Return the whole listing unchanged. Drop the images.

★ ★ ★ ★

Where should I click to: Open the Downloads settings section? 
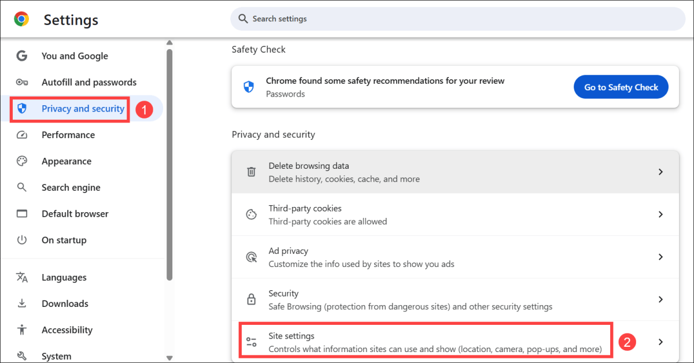coord(65,304)
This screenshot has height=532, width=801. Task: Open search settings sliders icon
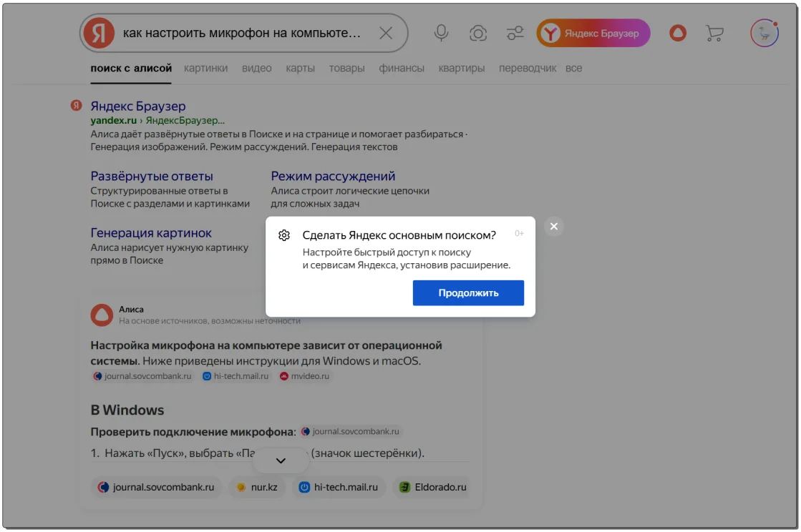pyautogui.click(x=515, y=33)
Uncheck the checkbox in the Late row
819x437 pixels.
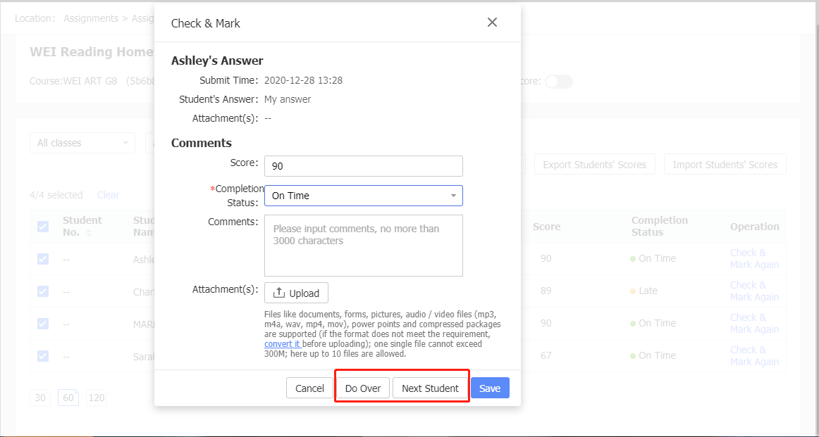[x=43, y=291]
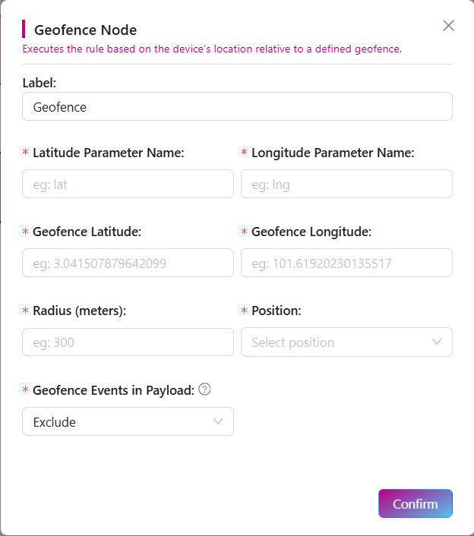Click the Longitude Parameter Name input
474x536 pixels.
tap(346, 184)
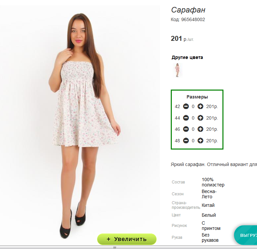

★ ★ ★ ★

> **The answer**:
Where should I click to: Open the Downloads settings section? 
coord(65,304)
This screenshot has height=532, width=801. Task: Open search settings sliders icon
pyautogui.click(x=515, y=33)
Uncheck the checkbox in the Late row
819x437 pixels.
[x=43, y=291]
Click the Longitude Parameter Name input
474x536 pixels.
tap(346, 184)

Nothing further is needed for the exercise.